Strengths and limitations

This review is the first to provide specific conclusions on TM for older adults’ primary care. Other existing reviews on TM either targeted younger populations [6, 7], populations with specific conditions [52,53,54], or included specific interventions outside the scope of practice of primary care [64]. The methodology of this review relied on a rigorous and comprehensive systematic approach supported by a specialized librarian, a detailed framework [16] to structure data collection, and a validated tool for critical appraisal [18]. Its mixed method design also enlightened the significance of both qualitative and quantitative data to comprehend fully the complexities that underpin the use of TM with older adults. Yet, this review presents some limitations. Notably, the heterogeneity of outcome reported across studies prevented us to run any meta-analysis. Some studies only mentioned old age without specifying the exact age of their participants. Furthermore, not all studies reported medical conditions and comorbidities of their participants, preventing subgroup analysis. Finally, the completion of this systematic review during the COVID-19 pandemic may have impacted research results. Care provided in clinics was forced to tailor their practice to include TM as an option for remote and safe consultations. As a result, we believe further research on TM has been conducted, which may have increased and exaggerated the number of results.

Impact on clinical practice

This review showed that TM might represent a suitable option for older adults, conditional to their clinical context, considering both healthcare professionals and patients’ specificities.

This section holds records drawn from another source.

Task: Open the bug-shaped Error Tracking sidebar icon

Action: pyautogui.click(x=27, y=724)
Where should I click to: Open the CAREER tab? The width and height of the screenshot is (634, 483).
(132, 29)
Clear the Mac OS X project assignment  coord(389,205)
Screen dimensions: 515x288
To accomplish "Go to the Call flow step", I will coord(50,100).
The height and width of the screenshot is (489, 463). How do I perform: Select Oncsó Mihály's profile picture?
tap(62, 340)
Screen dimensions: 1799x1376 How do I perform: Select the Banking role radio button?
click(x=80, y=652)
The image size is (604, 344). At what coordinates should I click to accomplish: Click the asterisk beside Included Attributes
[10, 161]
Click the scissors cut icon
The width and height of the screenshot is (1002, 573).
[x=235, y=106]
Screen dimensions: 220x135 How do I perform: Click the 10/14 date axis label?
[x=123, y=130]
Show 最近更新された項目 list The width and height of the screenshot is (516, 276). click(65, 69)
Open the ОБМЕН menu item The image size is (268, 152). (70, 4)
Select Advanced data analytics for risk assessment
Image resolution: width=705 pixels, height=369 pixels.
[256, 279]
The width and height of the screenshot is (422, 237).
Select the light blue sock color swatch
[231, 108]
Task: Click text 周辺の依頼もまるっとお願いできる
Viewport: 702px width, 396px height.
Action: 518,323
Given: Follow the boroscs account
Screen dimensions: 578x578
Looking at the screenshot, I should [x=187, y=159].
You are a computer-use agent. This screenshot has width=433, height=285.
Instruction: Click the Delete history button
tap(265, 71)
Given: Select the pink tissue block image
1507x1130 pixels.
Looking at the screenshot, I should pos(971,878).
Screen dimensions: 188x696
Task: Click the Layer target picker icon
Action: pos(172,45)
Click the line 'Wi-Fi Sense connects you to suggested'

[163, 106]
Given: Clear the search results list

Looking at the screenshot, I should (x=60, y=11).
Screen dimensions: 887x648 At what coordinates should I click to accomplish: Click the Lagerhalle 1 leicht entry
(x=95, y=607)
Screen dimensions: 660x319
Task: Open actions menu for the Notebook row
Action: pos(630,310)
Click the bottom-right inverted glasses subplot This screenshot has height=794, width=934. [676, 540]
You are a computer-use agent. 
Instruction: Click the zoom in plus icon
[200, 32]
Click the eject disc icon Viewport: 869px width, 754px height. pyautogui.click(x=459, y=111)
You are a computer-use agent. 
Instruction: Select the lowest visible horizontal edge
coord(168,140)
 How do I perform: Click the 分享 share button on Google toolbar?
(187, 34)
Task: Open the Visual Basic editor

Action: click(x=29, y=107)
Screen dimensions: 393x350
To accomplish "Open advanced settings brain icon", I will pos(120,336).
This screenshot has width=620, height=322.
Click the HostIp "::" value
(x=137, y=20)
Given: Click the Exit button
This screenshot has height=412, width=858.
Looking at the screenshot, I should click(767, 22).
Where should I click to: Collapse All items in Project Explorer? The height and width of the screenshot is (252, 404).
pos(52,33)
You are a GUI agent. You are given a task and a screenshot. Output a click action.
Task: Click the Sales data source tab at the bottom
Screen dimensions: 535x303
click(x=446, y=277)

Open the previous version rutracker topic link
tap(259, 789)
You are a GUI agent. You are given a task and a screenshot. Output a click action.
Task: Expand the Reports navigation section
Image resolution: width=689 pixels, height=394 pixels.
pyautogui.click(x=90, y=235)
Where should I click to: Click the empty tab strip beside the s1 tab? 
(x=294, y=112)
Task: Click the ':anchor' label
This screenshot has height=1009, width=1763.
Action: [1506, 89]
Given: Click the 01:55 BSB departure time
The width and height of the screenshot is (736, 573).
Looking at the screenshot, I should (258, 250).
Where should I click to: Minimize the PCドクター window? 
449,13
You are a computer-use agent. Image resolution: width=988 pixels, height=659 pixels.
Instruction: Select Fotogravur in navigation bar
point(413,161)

In light of our findings, clinicians could thus direct their efforts to the following elements for an optimal use of TM by healthcare professionals:

  • Ensure that clinicians or clinical teams feel able to maintain a clear communication with patients,

  • Support the familiarization of clinicians with available communication technologies, to enhance their confidence in collecting comprehensive patients' information through these tools and facilitate interdisciplinary collaboration inside and outside clinical teams,

  • Encourage leadership-driven TM initiatives and acknowledge or reward the contributions of peers or other groups and organisations in supporting these initiatives.

Considering patients’ specificities, clinicians could also assess how TM could align with their patients’ preferences by:

  • Introducing tools adapted to their technology skills, supporting patients in their TM platform navigation as needed and providing assistance to foster self-efficacy,

  • Promoting the advantages and benefits of selected TM, notably on travel and travel time, to further encourage its acceptability,

  • Advocating for a greater accessibility of technological tools that could improve patients' health, to ensure the access of their patients to appropriate equipment.

Conclusion

This review indicates that TM might be a promising option for older adults receiving primary healthcare. However, to foster TM use among this population, decision-makers should consider the clinical context and both the patient’s and the healthcare professional’s profiles. While more evidence is still needed on the efficacy of TM on various indicators for older adults seen in primary care, the time appears particularly ripe to provide such remote options, with a careful consideration of the determinants of its use.